An important limitation of our study is that all patients were clinically depressed and treated with an antidepressant. Thus, we cannot ascertain whether physical symptom improvement was simply an epiphenomenon of depression improvement or whether it was due to an independent antidepressant effect on physical symptoms, a placebo response, or merely the natural history of physical symptoms in primary care. The fact that the physical symptoms exhibited a different time course of improvement than the core depressive symptoms (as displayed in Fig. 2) coupled with the differential effects of physical symptoms and depression on HRQoL suggests that physical symptoms are at least a somewhat separate entity from depressive symptoms.

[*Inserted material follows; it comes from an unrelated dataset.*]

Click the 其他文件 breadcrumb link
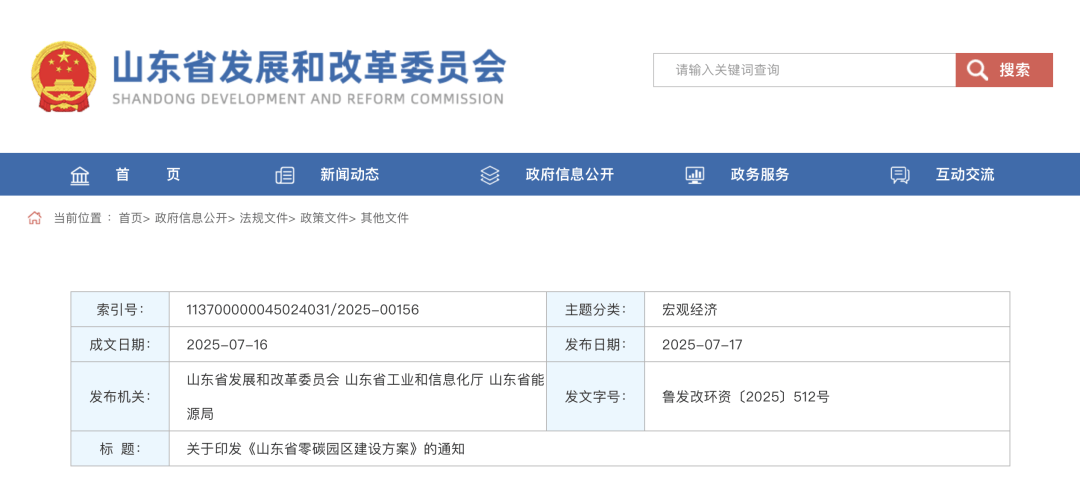[x=385, y=218]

Somatic symptoms are extremely prevalent in primary care practice and, in an important proportion of patients, persistent and disabling. At least one third of somatic symptoms are medically unexplained and serve as an important marker of potentially treatable depressive and anxiety disorders.5,9 The fact that bothersome somatic symptoms frequently improve during the first month of antidepressant treatment in many patients is useful for the primary care physician in counseling the depressed patient presenting with physical complaints.

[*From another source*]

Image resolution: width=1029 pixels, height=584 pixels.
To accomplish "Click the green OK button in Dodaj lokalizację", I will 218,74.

For those depressed patients whose somatic symptoms persist despite depression treatment, further treatment strategies should be investigated. Some may have persistent depression, which might respond to more intensive depression therapy. Others may have minimal residual depression but continued somatic symptoms. Antidepressants as well as cognitive-behavioral (CBT) therapy and other types of psychological and behavioral treatments have proven effective in somatic symptoms and symptom syndromes, and their effect does not appear to be entirely mediated through alleviation of depression or anxiety.35–37 However, the majority of antidepressants used in trials focusing on somatic symptoms have been tricyclic rather than the SSRI or other newer antidepressants. While a stepwise approach toward persistent somatic symptoms integrating these and other types of interventions has been proposed,5 much work remains to be done on developing evidence-based interventions.
The ARTIST trial was supported by a grant from Eli Lilly. Work on this paper was also supported by Grant T-32 PE15001 from the Health Resources and Service Administration.